Poverty, lack of education and lack of good jobs contribute to decisions of young men to go into the drug trade and other criminal activities.  Gangs fight for territory in barrios and ghettos.  White extremists hate people of color and immigrants of all colors, while Islamic extremists apparently hate all the rest of us.  And the NRA is against anyone who thinks Americans shouldn't be permitted to own any sort of firepower they fancy... up to and including an atomic cannon, I presume.

The reaction to crime and terrorism by the police is to arm themselves accordingly and come in shooting, when a threat of deadly force seems to present itself... no matter how ambiguous the circumstances actually are.

The black community predictably and understandably reacts by taking to the streets... and some go further, taking up arms against the police, as happened last night.

I would love to believe that we as a nation can break this vicious circle.  But if the events in Sandy Hook didn't do it, I don't think the events of this long-hot summer will make much of a difference either.

Another memory looms as I write this:  the assassinations and riots of 1968, especially at the Democratic convention in Chicago that summer.  I dread what may happen here in Philadelphia and/or in Cleveland later this month.  God help us all!

Tuesday, July 5, 2016

In today's challenging environment, is it better to be a public or a private institution?

Of course, the answer has got to be "It all depends."

If you are located in Illinois, it stinks to be with a public university.  The University of Illinois is surviving on emergency finding.   The governor signed an emergency funding measure back in April.  The measure was a response to the legislative deadlock that has persisted at least since January.

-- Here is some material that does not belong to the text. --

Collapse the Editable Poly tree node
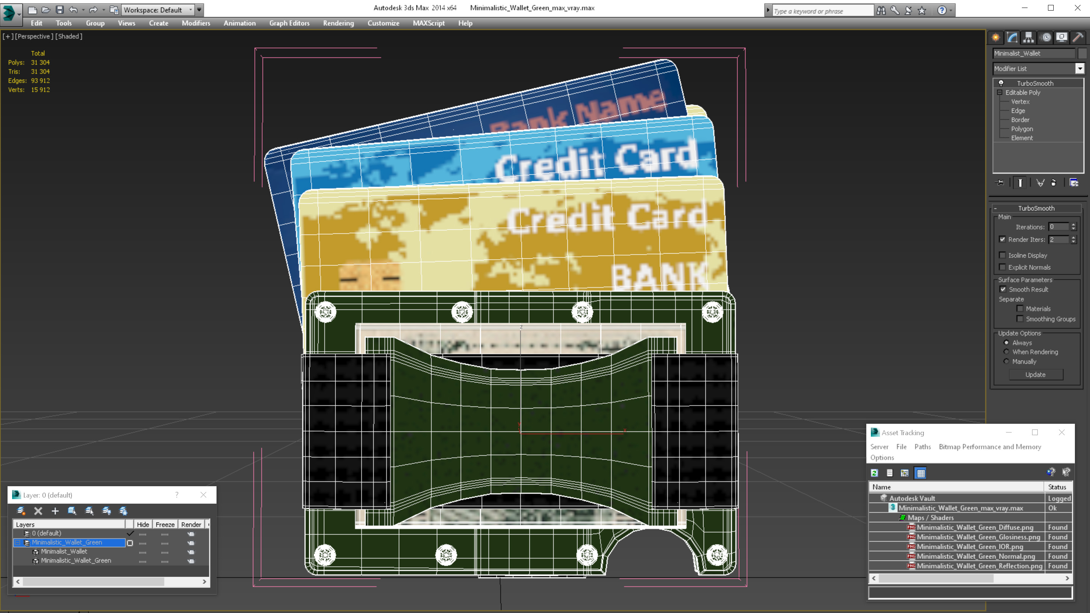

But if you are a private university, a state such as New Jersey may stink for you...
unless you are Princeton, which is in a class by itself in the Garden State.  For the remaining dozen or so private colleges and universities, Rowan University's stated goal of growing from 15,000 to 25,000 students in the next few years means the privates will have to find 10,000 students somewhere else.  The billion dollars in capital development funds for the likes of Montclair and Rutgers and TCNJ mean that those state schools' campuses continue to grow more dazzling year by year, while many privates struggle to address deferred maintenance issues.



So, as with the convenience food store business that I was in some 25 years ago, it comes down to location, location and location.  And, as I learned when I was a partner at Krauser's Food Stores, then the Garden State's largest chain, it depends on who else is in your neighborhood.   When a WaWa located within a couple of blocks of one of our stores, our store was done for.  We just couldn't compete with Wawa's look, feel, size and service.  And the same may be true for New Jersey's private colleges, which by and large depend on attracting students from a relatively modest geographic radius.

Once again, it's all about geography.  In one state it stinks to be a public institution, in another it's a bummer to be a private college.  In other words, the Fifth Wave will wash over different geographic regions with differing force and effects.  Like the Tsunami or tornado that takes one building and leaves another unscathed, the Fifth Wave in American higher education will not have the same devastating impact on all members of one or another sector of high ed, but will pick and choose its victims from all sectors... public and private, non- and for-profit.